My very last night in Istanbul , I decided to put all my ideas and thoughts of a global future away. I wouldn’t check out another dervish show, I decided; I wouldn’t look in on another dance club. What really excited me about the place, I came to realize, was simply the sense of ceaseless movement, the way the energies of an Asian metropolis pulsed through largely European streets, so that the whole place seemed, intoxicatingly, a work in perpetual progress. And nowhere was the habit of making hardand- fast distinctions dissolve more apparent than on the water.

So I stepped onto a ferry in Eminonu, in Europe, and went across to Uskudar, in Asia. On arrival, I passed through the turnstiles, turned around and bought another dollar token for a ferry passing through the Golden Horn, back to Europe. The sun was just beginning to set, and the late-afternoon light turned every face to gold. Lovers were courting shyly on the hard white wooden benches, waiters jounced past us carrying trays holding glasses of orange juice and of apple tea. I watched secretaries in high heels teeter home from the office through the sharpened dusk and giggling schoolgirls try out their French on captive tourists on the boat. From every bridge we passed, men had thrown down fishing lines, as I’d never seen from the ferries of Hong Kong or New York.

As darkness began to fall, the sloping streets and minarets turned into a kind of fairyland, the Istanbul of paintings. I got off at the last stop, near Eyup Sultan Mosque, and bought another jeton to go back to Kadikoy, in Asia. Eighteen boats were crisscrossing the water now, some of them lit up with dinner-cruise dances, others steered by grizzled, stocky men whose hard faces and dark clothes seemed to speak for a truer, less imported Turkey.

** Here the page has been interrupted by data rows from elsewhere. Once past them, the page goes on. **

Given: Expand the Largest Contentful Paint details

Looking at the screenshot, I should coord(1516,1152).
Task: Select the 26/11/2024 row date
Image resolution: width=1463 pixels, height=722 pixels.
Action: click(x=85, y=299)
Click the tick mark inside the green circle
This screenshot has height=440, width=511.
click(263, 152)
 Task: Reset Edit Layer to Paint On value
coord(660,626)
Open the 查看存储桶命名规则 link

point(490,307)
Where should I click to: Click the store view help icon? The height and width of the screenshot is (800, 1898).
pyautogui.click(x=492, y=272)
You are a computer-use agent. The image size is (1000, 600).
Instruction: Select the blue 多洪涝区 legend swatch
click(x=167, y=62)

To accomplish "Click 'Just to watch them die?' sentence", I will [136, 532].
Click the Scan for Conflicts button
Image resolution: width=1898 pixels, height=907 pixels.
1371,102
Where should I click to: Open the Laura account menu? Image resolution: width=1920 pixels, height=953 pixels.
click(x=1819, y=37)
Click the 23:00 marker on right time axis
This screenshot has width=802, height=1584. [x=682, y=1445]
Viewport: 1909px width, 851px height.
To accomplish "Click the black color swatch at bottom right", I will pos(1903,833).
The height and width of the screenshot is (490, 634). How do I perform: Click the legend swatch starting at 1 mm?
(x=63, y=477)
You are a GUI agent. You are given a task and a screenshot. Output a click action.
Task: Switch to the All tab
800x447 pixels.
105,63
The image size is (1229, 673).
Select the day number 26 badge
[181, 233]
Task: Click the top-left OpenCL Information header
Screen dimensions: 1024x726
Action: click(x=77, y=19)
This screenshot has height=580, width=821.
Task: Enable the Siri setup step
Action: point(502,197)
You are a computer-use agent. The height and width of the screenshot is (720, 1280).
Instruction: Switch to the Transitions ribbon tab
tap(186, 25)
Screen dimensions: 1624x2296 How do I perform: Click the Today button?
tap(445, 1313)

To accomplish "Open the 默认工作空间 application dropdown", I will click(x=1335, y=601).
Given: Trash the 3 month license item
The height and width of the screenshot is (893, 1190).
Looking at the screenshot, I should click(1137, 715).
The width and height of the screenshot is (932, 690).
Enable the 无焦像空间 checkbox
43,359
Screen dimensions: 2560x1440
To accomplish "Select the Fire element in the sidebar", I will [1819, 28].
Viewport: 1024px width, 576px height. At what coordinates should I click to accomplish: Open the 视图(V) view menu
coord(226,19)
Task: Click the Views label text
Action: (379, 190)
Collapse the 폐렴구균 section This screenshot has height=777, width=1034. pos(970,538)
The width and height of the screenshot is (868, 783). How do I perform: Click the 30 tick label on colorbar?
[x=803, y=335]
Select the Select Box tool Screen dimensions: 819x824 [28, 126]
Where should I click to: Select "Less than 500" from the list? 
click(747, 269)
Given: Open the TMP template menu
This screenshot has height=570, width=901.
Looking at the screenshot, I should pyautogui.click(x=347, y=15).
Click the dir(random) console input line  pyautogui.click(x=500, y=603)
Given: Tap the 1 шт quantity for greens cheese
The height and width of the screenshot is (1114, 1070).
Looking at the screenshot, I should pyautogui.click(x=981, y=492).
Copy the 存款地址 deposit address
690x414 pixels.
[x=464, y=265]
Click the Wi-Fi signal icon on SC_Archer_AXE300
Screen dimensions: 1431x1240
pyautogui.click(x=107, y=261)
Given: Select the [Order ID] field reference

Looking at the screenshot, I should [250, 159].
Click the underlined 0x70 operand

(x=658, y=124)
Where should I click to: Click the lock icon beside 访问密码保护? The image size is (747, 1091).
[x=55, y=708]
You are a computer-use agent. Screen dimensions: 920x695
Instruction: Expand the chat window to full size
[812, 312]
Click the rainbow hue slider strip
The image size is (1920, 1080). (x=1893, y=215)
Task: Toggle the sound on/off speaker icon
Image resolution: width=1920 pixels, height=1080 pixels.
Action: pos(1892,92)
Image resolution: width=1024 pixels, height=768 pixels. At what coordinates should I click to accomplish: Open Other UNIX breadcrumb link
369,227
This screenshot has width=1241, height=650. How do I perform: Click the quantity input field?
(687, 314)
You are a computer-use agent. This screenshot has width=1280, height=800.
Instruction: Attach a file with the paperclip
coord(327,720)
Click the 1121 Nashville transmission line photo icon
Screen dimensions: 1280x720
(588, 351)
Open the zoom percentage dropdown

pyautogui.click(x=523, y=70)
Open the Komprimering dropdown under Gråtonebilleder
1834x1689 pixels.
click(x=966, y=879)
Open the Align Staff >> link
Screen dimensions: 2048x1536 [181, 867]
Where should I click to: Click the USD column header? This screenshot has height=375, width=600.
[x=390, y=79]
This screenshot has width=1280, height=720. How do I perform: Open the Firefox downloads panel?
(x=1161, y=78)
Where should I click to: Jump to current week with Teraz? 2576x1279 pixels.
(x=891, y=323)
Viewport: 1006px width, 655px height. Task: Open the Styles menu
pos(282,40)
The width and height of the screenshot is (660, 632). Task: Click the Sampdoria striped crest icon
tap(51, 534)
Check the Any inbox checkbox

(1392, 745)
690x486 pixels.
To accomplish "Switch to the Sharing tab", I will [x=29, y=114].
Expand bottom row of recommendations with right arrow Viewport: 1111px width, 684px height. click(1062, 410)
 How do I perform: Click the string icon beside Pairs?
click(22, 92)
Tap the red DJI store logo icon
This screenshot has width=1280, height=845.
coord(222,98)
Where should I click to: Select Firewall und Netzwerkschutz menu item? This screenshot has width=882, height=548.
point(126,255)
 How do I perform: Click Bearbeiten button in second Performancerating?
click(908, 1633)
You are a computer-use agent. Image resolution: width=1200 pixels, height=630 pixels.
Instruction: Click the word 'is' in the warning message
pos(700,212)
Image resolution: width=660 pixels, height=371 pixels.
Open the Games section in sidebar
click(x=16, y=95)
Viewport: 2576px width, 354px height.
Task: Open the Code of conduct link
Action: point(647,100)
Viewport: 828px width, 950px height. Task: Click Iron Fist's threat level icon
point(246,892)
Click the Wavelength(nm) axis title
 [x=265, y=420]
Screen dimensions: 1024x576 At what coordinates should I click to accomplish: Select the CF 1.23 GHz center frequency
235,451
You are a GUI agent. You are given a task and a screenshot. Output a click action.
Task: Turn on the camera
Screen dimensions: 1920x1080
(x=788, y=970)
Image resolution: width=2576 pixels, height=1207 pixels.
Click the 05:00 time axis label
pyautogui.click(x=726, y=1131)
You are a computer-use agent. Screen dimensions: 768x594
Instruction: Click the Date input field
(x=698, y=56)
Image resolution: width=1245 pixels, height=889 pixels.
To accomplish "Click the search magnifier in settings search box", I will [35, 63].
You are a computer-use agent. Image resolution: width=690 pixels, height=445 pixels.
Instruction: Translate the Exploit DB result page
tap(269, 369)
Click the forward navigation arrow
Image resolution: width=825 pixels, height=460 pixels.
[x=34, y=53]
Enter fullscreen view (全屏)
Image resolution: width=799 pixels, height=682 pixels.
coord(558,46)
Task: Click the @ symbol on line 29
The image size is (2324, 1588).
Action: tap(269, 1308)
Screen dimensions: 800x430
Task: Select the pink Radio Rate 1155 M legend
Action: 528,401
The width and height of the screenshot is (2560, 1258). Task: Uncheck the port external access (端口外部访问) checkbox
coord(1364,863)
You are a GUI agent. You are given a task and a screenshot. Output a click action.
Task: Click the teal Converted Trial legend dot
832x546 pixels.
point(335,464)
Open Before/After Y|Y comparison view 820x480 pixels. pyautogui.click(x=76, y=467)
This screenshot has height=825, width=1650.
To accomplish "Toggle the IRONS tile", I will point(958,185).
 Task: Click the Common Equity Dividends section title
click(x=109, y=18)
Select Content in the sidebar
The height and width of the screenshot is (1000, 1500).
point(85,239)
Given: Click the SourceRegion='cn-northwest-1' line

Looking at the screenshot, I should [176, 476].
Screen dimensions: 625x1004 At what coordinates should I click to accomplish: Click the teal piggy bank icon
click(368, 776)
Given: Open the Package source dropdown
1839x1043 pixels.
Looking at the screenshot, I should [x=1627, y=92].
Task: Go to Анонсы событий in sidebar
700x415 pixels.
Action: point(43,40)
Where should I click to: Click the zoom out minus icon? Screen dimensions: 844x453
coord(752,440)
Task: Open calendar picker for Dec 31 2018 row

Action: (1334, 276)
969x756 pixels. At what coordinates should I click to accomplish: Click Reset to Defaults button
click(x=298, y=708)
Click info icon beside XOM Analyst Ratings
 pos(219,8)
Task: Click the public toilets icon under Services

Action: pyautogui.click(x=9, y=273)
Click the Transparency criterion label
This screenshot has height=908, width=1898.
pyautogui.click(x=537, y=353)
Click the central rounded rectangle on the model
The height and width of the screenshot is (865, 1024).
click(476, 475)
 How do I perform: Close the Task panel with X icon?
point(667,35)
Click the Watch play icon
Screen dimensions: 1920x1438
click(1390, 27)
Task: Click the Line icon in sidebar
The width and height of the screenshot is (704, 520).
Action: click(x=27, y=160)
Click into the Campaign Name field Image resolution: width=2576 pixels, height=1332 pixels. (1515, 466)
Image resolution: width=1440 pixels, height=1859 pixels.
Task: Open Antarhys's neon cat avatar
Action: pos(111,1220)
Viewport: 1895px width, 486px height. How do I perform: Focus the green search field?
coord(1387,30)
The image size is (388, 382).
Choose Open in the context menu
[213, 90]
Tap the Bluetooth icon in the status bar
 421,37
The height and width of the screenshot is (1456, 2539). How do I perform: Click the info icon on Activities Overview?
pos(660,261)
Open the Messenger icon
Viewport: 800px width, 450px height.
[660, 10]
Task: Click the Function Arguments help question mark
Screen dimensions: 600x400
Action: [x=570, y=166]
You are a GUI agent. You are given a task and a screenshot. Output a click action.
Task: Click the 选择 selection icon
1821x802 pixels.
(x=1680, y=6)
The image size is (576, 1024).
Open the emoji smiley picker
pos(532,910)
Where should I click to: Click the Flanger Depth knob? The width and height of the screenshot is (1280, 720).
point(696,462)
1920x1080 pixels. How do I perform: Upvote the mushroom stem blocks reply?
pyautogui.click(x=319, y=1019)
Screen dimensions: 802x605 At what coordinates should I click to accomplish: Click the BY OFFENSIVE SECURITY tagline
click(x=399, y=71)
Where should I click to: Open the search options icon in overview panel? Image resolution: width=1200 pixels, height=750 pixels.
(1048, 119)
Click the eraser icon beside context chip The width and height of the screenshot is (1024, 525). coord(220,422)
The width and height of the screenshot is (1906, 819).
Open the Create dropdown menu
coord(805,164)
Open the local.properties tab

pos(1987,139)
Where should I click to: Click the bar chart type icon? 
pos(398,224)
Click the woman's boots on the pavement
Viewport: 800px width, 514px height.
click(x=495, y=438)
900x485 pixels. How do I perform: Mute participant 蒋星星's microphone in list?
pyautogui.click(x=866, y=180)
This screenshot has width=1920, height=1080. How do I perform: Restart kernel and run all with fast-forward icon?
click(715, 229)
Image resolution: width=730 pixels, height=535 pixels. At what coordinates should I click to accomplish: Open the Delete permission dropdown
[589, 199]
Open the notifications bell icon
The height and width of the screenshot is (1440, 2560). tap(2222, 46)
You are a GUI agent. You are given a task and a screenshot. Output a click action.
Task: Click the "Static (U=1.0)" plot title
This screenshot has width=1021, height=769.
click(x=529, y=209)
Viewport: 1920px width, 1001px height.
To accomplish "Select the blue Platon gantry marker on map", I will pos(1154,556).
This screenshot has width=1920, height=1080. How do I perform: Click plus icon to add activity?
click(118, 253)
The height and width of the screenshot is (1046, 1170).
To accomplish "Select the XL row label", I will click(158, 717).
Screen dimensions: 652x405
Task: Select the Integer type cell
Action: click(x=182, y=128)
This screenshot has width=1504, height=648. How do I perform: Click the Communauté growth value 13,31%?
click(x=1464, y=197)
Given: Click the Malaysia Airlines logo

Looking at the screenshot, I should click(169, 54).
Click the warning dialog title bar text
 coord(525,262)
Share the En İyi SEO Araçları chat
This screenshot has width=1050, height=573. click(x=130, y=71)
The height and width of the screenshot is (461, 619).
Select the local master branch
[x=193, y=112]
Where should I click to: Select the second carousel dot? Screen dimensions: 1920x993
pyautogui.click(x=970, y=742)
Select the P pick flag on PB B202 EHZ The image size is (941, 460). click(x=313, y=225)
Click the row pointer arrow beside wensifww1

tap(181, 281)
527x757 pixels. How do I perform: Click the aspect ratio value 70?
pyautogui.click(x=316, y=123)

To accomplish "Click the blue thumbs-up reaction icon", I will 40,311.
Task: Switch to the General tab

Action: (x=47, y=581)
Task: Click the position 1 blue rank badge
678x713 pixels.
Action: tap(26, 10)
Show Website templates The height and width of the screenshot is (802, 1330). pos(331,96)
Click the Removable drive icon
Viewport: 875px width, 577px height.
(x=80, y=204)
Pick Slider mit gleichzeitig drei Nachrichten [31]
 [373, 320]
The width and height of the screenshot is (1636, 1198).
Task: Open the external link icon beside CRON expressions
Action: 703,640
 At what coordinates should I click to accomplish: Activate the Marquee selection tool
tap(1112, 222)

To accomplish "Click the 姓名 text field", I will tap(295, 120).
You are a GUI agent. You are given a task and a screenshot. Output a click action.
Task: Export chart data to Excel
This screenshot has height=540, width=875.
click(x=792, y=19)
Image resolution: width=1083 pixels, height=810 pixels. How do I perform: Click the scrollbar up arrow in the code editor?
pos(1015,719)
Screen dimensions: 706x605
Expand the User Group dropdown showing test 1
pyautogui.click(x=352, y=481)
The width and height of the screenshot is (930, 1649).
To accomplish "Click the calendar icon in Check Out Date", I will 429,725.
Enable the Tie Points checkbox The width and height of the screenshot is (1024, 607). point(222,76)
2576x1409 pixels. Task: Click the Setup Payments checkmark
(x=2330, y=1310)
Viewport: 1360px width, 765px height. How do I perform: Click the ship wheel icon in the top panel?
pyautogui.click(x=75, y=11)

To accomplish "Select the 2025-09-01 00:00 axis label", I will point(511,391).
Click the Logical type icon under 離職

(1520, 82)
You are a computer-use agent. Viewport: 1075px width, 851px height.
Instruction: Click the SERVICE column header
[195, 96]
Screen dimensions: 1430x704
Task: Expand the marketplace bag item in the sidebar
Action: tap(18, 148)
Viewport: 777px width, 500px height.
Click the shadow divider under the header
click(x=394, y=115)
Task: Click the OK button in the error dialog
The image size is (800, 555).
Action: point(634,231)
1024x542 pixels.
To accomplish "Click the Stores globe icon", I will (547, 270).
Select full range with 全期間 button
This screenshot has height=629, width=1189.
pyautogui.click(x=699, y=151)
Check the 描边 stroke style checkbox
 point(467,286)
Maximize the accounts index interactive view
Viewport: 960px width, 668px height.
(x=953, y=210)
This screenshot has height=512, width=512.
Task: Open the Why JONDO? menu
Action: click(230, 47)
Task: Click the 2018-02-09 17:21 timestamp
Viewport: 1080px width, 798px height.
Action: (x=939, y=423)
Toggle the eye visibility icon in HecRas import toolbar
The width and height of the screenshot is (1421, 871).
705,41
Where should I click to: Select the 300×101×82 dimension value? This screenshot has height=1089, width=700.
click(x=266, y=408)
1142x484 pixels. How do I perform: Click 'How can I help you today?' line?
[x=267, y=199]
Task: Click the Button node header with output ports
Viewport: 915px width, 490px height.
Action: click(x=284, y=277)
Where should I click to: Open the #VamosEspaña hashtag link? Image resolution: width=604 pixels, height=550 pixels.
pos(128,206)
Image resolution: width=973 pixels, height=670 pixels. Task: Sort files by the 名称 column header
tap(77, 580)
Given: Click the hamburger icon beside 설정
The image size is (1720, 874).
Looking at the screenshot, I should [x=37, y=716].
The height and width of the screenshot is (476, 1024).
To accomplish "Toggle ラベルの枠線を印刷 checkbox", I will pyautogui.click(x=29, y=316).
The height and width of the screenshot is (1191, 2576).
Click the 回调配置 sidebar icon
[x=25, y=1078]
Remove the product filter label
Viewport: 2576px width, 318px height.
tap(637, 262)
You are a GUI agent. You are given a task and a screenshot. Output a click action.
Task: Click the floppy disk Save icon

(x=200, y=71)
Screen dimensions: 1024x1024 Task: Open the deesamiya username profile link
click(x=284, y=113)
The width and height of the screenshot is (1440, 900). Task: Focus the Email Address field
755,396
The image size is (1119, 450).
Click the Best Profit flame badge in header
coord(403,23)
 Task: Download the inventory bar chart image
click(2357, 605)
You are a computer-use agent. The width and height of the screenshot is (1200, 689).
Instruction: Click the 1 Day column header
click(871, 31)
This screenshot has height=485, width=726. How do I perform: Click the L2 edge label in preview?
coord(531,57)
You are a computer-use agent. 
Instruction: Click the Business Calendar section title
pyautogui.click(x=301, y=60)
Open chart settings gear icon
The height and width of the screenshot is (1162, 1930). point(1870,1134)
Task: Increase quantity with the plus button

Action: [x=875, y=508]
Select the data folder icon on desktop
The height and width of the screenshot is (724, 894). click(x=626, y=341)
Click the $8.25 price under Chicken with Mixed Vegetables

To one side of us, the Bosporus Bridge was turning red and blue and yellow again; to the other, the minarets and mosques of Sultanahmet looked more unearthly than ever, illuminated against a blue-black sky. I got off in Turkish Asia for the last time and looked across the water to head back. As soon as you begin to know a place, I thought, all talk of “old” and “new” or “East” and “West” becomes redundant. Just the movements inside it, the way it comes closer and then slips away: That’s all the excitement you need.